Это случилось полтора года назад, тогда я уже был Генерал-Губернатором, и Машина уже строилась. Процесс постройки был в большой спешке и конспирации. Это привело к тому, что проект машины уже был, а вот самое главное, самое секретное сделано не было. Машина изначально была предназначена под химическое или зажигательное оружие, но этого обещанного «рецепта» зарядов, о котором первые месяцы моего губернаторства лишь шепотом заикались ученые, еще не изобрели. Хороший пример мутного стекла перед эскадрольским взором, на которое наклеены развеселые картинки. Все говорят – но ничего нет.

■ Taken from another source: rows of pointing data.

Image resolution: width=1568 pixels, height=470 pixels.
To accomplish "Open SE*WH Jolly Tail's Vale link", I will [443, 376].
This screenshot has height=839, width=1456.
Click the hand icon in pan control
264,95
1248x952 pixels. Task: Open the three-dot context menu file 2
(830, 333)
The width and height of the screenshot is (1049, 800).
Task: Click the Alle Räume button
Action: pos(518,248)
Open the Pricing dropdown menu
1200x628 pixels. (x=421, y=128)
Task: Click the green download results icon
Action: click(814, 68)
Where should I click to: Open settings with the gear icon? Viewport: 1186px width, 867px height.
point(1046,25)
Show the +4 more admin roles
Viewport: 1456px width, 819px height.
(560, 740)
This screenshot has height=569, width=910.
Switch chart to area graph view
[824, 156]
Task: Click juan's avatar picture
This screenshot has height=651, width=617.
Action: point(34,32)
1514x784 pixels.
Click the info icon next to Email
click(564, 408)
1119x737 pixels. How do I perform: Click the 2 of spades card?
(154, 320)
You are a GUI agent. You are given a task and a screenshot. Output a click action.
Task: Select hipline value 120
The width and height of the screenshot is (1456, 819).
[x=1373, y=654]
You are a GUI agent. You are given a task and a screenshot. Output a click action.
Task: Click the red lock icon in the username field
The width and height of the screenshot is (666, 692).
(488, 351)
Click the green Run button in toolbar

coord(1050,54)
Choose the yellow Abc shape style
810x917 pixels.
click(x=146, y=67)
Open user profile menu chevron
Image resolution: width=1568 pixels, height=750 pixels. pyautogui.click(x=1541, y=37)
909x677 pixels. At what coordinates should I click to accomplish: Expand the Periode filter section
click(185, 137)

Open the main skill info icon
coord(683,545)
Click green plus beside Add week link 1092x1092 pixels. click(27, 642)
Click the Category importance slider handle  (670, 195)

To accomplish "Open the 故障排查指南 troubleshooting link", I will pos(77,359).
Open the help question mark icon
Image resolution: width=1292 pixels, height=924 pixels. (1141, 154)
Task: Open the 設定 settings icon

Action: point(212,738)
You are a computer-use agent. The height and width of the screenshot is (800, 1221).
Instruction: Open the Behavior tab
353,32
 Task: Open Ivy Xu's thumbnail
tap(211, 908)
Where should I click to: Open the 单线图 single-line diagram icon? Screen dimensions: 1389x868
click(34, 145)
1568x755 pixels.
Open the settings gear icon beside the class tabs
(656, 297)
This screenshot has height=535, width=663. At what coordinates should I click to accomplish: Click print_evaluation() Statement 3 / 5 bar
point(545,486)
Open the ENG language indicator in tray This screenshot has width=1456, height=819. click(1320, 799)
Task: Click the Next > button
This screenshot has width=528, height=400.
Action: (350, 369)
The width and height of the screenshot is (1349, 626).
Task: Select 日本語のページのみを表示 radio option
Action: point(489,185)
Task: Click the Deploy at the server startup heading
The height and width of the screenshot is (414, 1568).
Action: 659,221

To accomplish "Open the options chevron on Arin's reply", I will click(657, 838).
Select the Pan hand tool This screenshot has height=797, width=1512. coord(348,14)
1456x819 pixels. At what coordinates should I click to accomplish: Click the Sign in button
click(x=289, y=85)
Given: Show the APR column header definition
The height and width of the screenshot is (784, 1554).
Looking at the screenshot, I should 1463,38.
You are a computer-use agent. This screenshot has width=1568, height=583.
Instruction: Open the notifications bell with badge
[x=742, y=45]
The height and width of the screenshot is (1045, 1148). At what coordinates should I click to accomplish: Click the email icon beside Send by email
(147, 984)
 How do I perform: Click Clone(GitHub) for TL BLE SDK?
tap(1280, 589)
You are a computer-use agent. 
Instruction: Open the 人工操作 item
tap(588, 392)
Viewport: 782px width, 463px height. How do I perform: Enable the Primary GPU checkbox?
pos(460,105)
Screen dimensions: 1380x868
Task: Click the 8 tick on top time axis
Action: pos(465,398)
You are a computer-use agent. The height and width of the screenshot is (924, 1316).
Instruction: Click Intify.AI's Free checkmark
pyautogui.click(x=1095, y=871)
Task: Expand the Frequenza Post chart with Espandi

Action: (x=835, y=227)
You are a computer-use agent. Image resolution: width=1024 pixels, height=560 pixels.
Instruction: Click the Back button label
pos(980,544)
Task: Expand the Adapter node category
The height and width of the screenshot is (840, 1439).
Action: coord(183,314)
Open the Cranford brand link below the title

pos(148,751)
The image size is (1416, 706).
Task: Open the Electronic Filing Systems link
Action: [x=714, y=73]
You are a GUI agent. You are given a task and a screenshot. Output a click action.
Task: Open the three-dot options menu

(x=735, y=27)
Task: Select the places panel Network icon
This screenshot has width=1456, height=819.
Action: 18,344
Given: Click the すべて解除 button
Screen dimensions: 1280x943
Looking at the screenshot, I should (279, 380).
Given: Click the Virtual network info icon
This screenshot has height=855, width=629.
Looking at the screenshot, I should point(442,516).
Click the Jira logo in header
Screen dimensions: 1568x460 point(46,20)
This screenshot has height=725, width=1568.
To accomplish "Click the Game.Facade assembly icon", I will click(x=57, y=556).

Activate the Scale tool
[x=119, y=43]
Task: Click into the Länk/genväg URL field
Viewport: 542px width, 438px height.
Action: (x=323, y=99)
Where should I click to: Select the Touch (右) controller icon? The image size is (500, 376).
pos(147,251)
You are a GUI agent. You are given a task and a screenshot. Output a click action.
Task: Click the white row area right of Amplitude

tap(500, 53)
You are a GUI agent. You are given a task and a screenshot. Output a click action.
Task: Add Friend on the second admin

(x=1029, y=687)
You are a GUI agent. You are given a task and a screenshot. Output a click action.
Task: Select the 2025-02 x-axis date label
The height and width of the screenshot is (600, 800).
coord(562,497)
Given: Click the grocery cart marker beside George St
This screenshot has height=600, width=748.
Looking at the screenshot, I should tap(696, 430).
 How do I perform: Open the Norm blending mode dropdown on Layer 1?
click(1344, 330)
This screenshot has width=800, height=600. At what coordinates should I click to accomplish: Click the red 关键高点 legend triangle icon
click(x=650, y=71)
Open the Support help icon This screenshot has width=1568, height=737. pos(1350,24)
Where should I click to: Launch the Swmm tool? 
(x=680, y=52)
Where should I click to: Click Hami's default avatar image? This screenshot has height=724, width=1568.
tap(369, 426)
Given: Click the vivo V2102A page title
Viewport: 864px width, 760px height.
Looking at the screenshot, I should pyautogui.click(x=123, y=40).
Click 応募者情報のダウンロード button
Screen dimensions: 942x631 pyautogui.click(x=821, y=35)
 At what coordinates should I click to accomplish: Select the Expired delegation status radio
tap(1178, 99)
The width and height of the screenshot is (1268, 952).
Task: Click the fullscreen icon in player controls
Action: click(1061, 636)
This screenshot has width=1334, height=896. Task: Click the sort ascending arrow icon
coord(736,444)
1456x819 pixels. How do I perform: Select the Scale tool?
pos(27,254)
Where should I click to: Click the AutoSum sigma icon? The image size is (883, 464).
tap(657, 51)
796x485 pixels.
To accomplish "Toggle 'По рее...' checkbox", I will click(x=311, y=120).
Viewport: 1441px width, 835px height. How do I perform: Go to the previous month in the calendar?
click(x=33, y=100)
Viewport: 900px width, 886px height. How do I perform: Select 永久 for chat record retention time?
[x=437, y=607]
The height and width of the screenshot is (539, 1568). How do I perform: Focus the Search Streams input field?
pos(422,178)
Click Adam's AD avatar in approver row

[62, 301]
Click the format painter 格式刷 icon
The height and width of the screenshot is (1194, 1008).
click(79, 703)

Точнее, почти не изобрели. «Рецепт» был практически готов, но официально не принят, не выбран лучший вариант на конкурсе оружейников и химиков. Как раз полтора года назад проходила конференция, а мне из глядовской Администрации пришло предложение посетить эту конференцию и самому оценить лучшие разработки эскадрольской ученой братии. Письмо, написанное в форме предложения, скорее всего, было прямым приказом. Я и сам хотел ехать. Тем более был у этой конференции один весьма неожиданный, но приятный сюрприз. Когда я ознакомился с общими сведениями о токсинах и ученых, с обширными комментариями ко всей этой конференции, я обнаружил, что лидирующее положение в конкурсе занимает ученый-биолог по фамилии Ценин, с которым я некогда был очень хорошо знаком. С Цениным мы вместе учились в Военной Академии Гедониса. Да, он тоже поначалу хотел стать офицером, но его исключили с первого же курса за то, что он постоянно сбегал с плаца на биологические чтения. Потом он поступил в Институт химического оружия.